======== Data extract ========

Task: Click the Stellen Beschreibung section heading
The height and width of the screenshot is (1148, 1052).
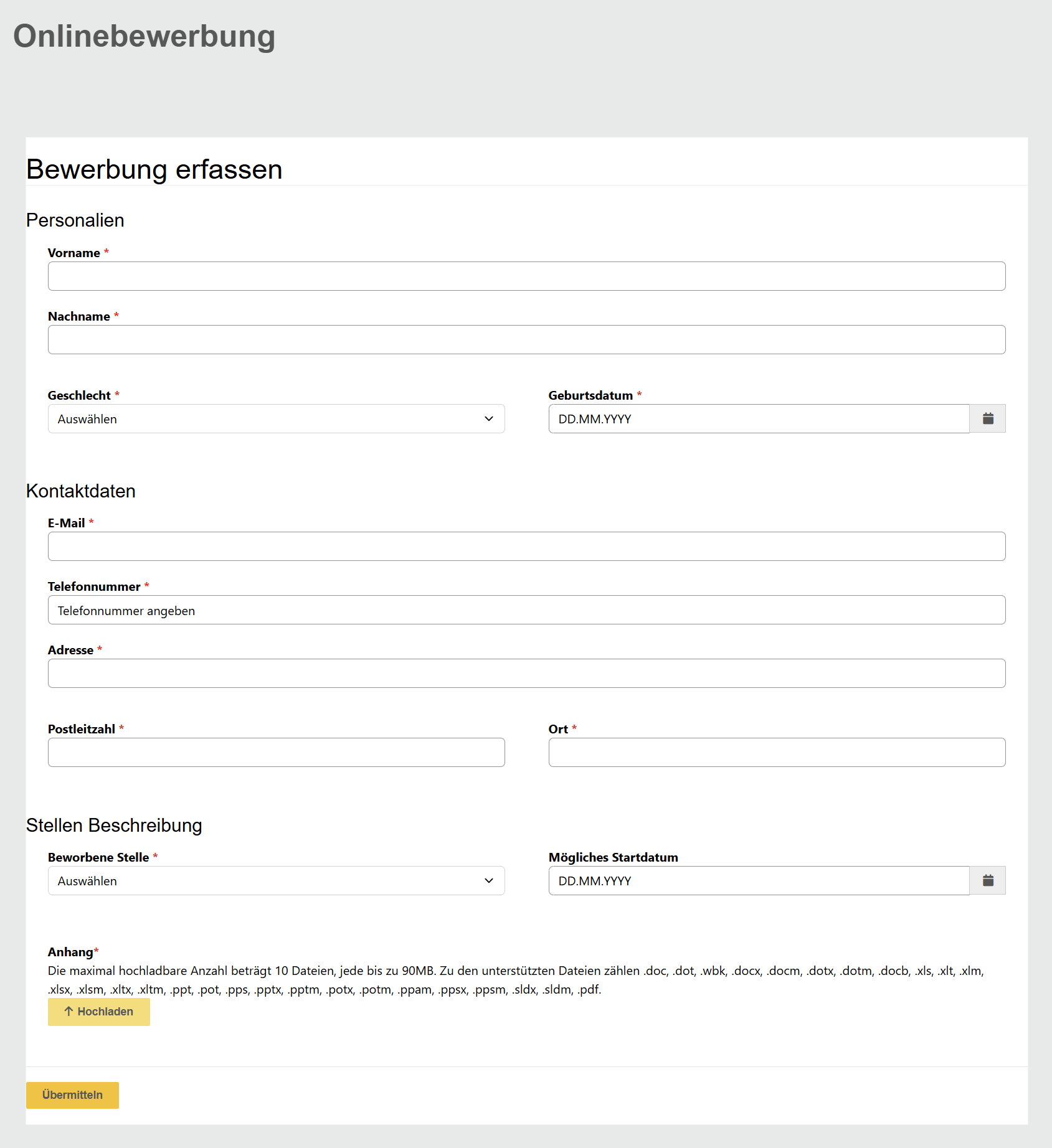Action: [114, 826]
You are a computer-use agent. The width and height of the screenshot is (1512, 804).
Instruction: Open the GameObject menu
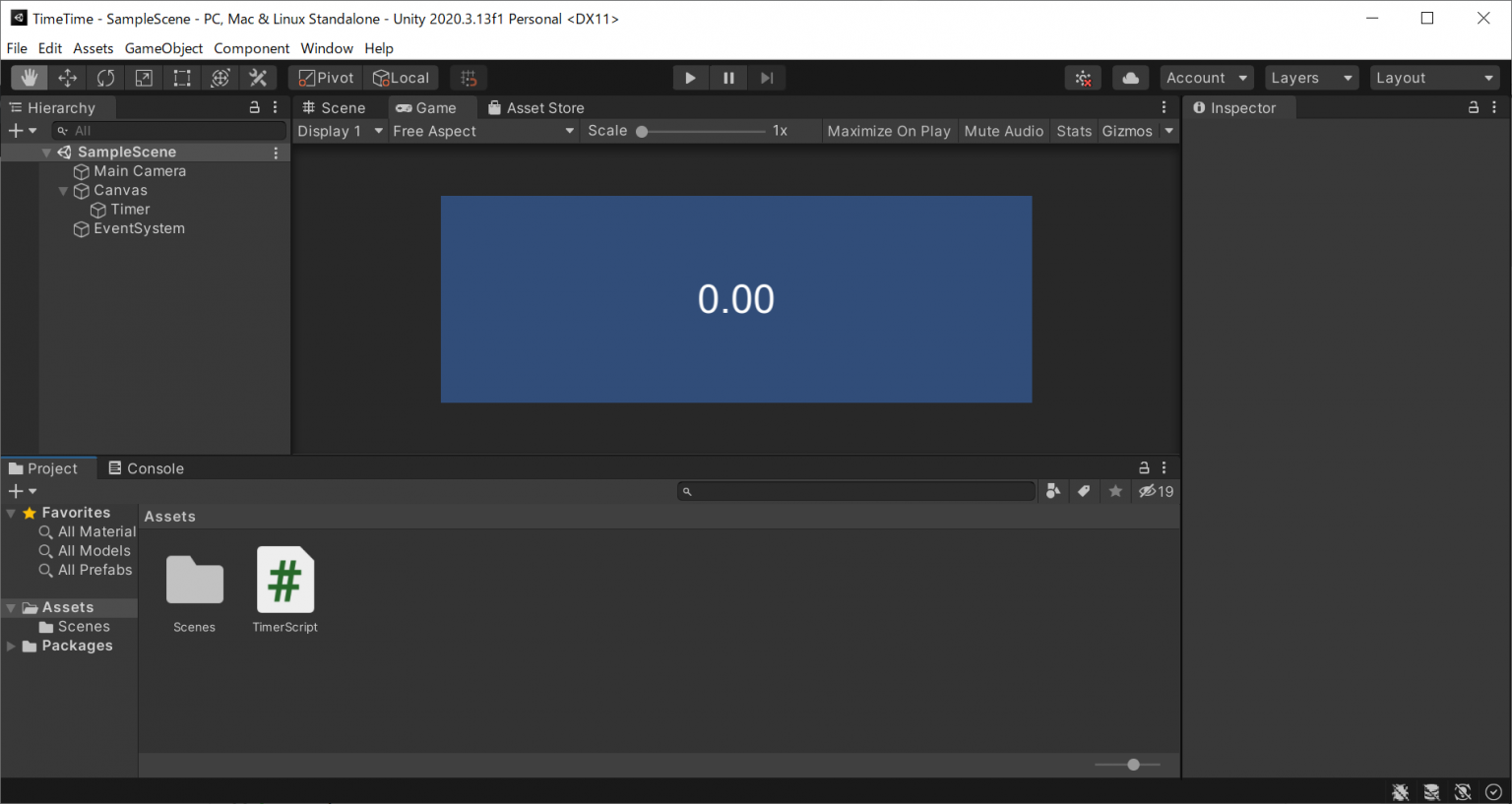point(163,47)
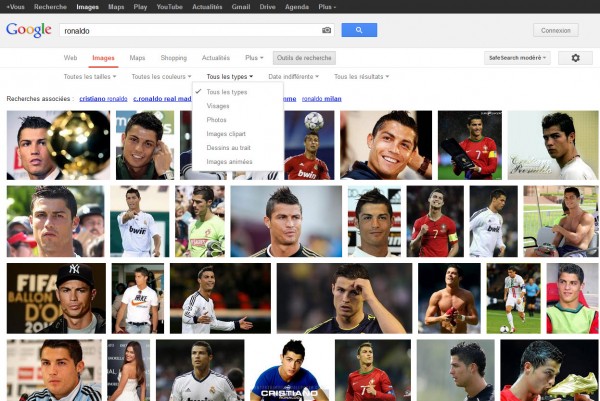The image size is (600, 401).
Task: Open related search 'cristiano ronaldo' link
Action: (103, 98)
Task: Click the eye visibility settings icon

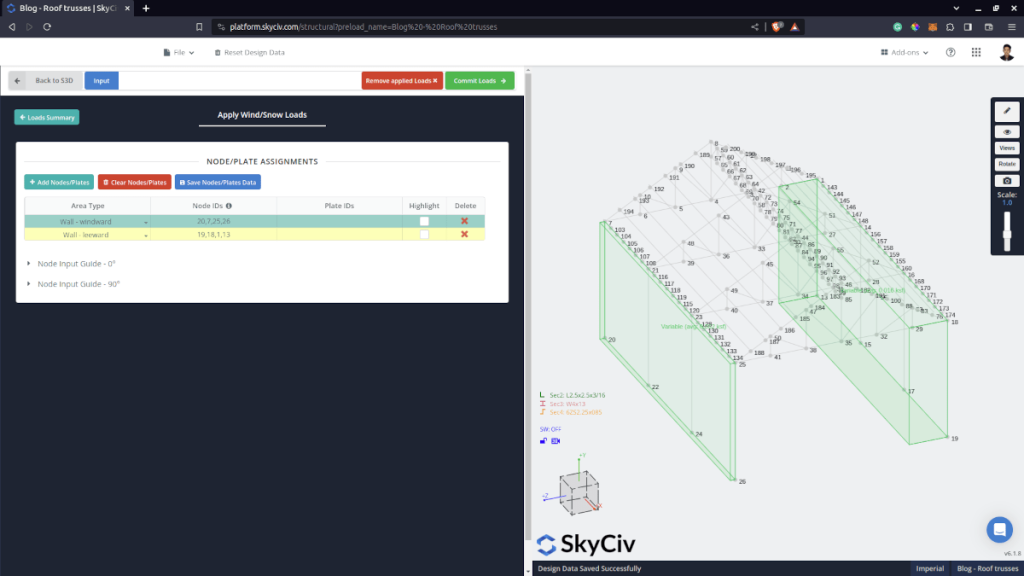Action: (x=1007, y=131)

========

**Task item:**
Set down, word for word, the full listing above, and carry over no pictures.

**Reply to the exercise:**
Task: Click the Stellen Beschreibung section heading
The height and width of the screenshot is (1148, 1052).
Action: [114, 826]
You are a computer-use agent. The width and height of the screenshot is (1512, 804).
Instruction: Open the GameObject menu
point(163,47)
The image size is (600, 401).
Task: Open related search 'cristiano ronaldo' link
Action: (103, 98)
Task: Click the eye visibility settings icon

Action: (x=1007, y=131)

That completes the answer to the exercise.